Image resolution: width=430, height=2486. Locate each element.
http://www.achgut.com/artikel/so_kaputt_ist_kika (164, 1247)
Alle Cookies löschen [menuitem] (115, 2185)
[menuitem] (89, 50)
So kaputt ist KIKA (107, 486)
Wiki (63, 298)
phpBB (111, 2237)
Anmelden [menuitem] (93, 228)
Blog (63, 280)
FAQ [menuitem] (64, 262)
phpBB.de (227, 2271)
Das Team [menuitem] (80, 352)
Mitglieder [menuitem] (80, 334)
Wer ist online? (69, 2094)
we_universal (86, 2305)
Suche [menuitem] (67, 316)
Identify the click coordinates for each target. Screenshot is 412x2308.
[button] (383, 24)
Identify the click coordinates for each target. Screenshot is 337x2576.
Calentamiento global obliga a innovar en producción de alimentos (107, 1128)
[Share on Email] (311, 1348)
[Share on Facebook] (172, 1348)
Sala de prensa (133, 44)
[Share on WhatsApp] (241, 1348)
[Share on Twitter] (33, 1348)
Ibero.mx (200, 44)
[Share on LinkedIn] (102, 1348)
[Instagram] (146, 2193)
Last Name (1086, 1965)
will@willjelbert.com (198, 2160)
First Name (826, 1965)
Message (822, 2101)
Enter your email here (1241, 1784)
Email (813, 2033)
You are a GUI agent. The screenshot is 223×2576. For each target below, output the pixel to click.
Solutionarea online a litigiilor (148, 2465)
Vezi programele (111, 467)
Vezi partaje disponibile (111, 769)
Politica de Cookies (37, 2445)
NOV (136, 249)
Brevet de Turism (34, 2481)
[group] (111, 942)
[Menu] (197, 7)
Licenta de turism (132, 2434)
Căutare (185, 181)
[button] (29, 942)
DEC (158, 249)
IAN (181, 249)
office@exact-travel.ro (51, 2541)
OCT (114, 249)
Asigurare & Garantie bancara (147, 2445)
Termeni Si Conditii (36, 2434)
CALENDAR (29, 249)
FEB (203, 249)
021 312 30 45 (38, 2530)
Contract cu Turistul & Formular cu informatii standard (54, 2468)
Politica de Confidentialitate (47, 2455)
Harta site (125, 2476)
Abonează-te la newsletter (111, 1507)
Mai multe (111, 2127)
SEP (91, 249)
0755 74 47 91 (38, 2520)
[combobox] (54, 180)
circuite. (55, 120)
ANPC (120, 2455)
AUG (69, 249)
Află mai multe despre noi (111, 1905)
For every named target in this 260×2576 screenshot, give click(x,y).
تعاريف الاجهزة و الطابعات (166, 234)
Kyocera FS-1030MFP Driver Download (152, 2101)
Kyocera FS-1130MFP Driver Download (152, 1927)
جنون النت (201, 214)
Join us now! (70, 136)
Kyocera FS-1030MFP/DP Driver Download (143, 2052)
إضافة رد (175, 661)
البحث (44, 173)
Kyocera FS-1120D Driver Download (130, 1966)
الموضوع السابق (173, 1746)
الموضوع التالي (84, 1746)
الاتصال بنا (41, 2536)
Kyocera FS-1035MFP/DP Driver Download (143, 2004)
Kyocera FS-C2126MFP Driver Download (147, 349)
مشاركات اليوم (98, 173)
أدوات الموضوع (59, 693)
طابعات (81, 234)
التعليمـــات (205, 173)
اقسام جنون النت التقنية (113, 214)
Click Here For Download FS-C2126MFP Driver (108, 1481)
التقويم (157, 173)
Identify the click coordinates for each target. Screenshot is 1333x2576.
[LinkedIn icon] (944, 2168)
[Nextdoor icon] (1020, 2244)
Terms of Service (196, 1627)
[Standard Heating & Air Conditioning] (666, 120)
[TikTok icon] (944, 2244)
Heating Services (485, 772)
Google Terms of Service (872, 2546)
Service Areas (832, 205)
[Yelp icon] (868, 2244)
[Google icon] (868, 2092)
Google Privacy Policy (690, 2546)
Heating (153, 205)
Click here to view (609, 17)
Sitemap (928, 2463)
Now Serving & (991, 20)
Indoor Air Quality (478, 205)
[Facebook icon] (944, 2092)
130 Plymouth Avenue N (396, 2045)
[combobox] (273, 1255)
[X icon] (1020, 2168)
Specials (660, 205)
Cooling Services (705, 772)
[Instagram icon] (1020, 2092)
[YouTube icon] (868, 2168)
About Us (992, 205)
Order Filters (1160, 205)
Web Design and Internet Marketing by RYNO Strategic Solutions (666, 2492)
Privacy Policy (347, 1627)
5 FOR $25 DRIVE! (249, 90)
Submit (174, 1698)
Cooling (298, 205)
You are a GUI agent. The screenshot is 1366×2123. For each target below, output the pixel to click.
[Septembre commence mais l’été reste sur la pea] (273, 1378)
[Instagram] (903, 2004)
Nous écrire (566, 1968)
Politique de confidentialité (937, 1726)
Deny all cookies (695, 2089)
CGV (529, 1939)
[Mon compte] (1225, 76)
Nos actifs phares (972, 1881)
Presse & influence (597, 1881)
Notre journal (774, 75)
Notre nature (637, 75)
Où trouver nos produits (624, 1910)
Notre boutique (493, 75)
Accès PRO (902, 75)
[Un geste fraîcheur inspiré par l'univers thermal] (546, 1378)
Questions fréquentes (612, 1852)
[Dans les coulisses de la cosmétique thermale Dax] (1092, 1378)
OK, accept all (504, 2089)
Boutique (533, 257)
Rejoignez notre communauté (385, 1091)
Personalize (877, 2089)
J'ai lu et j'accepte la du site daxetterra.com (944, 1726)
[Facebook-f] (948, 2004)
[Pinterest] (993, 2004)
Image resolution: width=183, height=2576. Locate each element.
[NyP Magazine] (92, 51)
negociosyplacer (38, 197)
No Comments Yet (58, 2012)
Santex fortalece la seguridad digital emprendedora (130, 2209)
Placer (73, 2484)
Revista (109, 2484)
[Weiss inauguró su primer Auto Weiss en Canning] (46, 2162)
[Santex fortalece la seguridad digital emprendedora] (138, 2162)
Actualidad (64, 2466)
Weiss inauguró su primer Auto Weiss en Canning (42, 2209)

==*==

**Work task**. Please count how many lines of the records include "resolution", giving the number and nothing else.

**Reply to the task**. 2